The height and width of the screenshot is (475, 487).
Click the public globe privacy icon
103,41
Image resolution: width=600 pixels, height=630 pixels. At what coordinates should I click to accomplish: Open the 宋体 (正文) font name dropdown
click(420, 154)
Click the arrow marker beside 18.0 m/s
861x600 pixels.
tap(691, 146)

--

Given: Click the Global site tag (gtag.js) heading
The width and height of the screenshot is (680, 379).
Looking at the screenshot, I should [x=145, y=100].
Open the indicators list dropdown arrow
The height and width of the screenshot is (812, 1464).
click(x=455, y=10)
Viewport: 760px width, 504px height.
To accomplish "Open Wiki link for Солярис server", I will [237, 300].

---

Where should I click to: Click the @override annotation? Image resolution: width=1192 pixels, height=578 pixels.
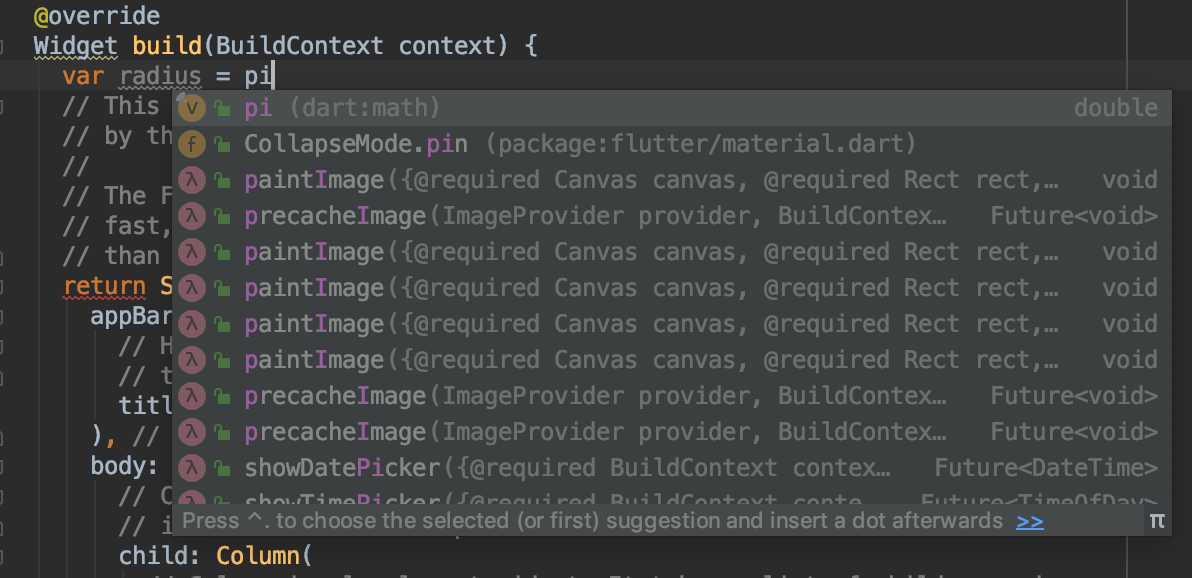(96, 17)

● Directions for this task: With the first line being the one containing "Given: Click the" and the last line the one containing "Viewport: 760px width, 504px height.", transcribe exactly the lines above that fall in that range.

● Reply:
Given: Click the Global site tag (gtag.js) heading
The width and height of the screenshot is (680, 379).
Looking at the screenshot, I should [x=145, y=100].
Open the indicators list dropdown arrow
The height and width of the screenshot is (812, 1464).
click(x=455, y=10)
Viewport: 760px width, 504px height.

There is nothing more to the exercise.